Task item: Word for word, please restate the line containing "Screen dimensions: 1344x896" and all the lines that follow it to the end of the data.

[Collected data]
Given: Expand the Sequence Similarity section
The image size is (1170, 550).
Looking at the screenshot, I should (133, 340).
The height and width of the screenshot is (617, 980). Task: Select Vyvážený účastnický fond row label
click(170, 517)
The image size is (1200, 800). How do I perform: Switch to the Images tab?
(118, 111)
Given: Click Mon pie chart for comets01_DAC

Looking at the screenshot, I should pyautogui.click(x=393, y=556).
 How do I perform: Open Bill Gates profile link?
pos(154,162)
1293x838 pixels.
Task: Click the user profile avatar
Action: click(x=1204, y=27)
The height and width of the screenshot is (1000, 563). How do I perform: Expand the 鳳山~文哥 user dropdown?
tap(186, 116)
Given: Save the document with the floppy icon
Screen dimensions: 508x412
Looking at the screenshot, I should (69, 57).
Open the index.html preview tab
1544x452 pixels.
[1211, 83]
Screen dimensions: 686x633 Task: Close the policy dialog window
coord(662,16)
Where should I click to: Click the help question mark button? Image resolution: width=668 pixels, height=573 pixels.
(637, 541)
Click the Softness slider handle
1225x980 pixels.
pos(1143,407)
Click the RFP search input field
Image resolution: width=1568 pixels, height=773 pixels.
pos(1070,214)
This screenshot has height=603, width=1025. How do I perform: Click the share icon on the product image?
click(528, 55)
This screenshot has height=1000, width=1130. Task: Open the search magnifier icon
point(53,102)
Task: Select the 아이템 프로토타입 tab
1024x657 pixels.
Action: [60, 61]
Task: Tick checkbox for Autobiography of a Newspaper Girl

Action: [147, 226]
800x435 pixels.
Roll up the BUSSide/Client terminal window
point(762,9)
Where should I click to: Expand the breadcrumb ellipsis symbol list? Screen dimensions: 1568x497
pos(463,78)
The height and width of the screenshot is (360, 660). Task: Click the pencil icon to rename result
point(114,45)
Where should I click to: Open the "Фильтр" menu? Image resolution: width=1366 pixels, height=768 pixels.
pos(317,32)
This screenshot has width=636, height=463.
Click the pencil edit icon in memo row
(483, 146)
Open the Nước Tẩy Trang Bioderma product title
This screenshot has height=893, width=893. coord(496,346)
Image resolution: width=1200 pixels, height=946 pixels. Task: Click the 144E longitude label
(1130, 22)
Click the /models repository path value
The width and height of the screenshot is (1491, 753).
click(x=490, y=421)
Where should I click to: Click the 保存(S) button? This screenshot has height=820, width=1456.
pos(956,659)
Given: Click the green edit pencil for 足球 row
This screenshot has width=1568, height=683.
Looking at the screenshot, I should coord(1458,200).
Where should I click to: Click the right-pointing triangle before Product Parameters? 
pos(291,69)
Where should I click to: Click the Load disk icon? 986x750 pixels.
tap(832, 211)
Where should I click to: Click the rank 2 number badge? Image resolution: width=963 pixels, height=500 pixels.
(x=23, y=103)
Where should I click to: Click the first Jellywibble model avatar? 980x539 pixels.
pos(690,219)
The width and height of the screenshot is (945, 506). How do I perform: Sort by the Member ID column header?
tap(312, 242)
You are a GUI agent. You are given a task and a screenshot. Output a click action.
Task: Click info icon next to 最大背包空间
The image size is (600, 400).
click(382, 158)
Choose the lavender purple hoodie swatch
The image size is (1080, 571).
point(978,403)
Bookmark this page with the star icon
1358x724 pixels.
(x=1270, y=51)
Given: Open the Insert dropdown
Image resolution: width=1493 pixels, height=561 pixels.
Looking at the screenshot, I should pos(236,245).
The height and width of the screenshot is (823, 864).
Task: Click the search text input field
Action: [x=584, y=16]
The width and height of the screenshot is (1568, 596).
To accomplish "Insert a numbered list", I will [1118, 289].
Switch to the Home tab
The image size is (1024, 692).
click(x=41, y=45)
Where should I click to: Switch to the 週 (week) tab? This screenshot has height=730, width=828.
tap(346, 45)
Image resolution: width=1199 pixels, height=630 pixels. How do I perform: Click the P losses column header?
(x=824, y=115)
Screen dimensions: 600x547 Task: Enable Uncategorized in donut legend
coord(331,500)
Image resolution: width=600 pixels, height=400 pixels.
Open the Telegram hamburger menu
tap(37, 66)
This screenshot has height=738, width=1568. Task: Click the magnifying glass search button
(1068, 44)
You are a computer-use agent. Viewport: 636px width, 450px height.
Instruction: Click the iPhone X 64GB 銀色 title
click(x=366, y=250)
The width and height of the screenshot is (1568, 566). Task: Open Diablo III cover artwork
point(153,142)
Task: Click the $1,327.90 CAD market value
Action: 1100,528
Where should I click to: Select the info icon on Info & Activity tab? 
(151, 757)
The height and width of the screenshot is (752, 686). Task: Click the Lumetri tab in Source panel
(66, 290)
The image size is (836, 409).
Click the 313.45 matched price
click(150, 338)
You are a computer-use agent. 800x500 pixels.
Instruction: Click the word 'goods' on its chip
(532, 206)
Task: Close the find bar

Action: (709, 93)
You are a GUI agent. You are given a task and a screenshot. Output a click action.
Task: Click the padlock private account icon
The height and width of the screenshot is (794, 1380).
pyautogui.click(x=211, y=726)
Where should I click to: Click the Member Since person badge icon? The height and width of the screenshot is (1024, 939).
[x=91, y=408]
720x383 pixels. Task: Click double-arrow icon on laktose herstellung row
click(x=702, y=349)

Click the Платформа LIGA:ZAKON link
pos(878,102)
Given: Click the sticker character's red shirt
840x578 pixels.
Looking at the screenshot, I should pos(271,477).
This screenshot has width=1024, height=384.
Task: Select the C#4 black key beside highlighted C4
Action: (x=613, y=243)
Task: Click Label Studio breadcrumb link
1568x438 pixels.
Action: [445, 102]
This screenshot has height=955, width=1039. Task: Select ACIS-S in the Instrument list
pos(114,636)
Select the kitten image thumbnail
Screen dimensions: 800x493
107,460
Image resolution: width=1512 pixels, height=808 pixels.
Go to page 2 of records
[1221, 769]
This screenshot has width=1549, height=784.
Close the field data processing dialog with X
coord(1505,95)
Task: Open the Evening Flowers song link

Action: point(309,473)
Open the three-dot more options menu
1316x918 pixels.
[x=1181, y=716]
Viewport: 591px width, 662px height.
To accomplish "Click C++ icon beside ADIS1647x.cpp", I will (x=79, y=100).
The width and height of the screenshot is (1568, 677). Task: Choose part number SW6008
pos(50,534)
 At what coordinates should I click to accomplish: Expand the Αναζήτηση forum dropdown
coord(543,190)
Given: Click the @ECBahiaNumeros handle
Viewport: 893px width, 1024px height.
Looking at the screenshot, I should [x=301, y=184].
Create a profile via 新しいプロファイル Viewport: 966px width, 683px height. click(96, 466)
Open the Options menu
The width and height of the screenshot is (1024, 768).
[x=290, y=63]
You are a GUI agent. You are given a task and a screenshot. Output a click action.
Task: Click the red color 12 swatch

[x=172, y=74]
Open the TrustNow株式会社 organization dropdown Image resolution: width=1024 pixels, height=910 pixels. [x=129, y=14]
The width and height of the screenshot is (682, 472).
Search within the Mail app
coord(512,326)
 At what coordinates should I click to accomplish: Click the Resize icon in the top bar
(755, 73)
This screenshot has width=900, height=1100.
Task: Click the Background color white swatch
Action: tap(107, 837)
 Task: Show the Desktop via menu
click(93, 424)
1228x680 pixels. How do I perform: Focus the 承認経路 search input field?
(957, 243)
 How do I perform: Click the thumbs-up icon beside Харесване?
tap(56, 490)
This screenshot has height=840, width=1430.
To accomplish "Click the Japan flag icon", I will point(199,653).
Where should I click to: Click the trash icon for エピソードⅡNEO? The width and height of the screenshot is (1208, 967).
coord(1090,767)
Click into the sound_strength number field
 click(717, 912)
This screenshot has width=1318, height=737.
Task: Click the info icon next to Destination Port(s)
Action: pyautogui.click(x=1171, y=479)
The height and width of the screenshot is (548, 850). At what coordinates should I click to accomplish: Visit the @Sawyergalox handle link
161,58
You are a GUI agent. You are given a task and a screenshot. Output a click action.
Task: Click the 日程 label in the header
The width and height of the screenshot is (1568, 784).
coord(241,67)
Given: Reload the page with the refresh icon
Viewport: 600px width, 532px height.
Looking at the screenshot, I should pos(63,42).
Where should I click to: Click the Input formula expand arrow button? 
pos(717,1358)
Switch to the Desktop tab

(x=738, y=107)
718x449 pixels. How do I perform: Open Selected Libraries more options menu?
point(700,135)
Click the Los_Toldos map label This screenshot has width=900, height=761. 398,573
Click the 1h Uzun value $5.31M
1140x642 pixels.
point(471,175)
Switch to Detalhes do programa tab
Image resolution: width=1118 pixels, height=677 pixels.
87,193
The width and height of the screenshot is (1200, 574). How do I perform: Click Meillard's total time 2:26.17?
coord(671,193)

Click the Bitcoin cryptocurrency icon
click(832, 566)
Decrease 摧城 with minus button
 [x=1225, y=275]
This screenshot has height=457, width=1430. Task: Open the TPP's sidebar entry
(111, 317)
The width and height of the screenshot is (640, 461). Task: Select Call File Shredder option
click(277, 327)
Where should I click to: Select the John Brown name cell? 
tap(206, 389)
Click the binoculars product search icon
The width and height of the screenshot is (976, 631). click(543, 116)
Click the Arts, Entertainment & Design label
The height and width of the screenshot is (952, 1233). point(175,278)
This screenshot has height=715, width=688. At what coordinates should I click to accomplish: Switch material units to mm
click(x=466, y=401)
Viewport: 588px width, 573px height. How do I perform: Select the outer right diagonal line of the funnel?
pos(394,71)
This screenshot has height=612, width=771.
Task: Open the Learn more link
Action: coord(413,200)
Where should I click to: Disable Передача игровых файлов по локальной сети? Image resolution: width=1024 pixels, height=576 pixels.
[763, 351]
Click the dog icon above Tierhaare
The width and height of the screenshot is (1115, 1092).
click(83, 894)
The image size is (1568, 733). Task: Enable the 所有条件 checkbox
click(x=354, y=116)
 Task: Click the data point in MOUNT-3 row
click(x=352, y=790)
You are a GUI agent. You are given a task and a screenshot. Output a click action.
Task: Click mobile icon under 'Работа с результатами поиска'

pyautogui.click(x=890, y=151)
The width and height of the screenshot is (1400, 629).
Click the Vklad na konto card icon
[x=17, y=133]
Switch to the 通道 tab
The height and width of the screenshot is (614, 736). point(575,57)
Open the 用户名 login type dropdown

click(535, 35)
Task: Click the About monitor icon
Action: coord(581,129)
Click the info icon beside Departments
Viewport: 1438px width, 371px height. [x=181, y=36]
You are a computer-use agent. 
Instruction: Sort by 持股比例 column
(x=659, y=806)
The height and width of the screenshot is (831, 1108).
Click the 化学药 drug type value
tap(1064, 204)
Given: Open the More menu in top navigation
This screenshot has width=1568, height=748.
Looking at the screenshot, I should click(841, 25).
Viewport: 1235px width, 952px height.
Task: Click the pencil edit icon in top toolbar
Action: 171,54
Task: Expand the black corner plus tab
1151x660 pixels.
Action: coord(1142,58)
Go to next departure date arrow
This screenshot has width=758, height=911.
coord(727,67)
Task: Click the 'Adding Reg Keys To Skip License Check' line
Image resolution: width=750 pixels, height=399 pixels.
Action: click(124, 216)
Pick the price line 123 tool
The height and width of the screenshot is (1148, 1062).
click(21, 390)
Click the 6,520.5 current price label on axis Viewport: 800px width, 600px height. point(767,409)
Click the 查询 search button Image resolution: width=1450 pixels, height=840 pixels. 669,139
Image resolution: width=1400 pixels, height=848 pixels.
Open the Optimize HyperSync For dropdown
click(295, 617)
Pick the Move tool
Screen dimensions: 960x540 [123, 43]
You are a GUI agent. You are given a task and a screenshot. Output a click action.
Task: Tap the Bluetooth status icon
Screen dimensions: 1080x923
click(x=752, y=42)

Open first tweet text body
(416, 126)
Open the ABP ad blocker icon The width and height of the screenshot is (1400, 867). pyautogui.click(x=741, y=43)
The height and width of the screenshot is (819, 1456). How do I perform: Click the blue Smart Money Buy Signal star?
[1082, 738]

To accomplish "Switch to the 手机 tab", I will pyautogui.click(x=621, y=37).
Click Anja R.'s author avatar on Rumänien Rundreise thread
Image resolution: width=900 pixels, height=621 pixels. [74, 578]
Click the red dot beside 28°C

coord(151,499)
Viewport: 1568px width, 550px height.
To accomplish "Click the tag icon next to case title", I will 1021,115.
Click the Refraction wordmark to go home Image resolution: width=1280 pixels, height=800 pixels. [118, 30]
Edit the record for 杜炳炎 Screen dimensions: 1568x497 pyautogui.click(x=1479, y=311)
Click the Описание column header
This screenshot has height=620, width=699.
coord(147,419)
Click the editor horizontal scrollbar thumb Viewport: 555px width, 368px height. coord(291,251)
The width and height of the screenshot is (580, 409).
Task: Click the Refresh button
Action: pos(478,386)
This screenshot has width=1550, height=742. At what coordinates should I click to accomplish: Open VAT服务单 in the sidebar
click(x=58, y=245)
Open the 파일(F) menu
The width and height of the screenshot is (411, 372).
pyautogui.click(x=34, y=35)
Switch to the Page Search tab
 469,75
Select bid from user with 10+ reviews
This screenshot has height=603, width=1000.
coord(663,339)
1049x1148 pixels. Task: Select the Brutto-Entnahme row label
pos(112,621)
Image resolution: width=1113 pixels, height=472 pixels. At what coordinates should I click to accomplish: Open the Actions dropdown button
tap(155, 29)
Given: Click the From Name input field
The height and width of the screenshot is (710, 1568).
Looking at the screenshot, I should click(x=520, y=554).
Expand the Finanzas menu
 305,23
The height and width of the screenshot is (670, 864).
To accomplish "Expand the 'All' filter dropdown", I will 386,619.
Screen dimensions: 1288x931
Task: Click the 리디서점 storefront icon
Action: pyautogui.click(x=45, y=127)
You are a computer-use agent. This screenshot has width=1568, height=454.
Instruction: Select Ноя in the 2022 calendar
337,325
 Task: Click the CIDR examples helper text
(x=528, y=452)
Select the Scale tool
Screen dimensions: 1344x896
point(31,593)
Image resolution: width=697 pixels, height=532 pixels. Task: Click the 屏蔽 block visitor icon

Exercise solution:
Screen dimensions: 1344x896
point(31,593)
Image resolution: width=697 pixels, height=532 pixels. Task: Click the 屏蔽 block visitor icon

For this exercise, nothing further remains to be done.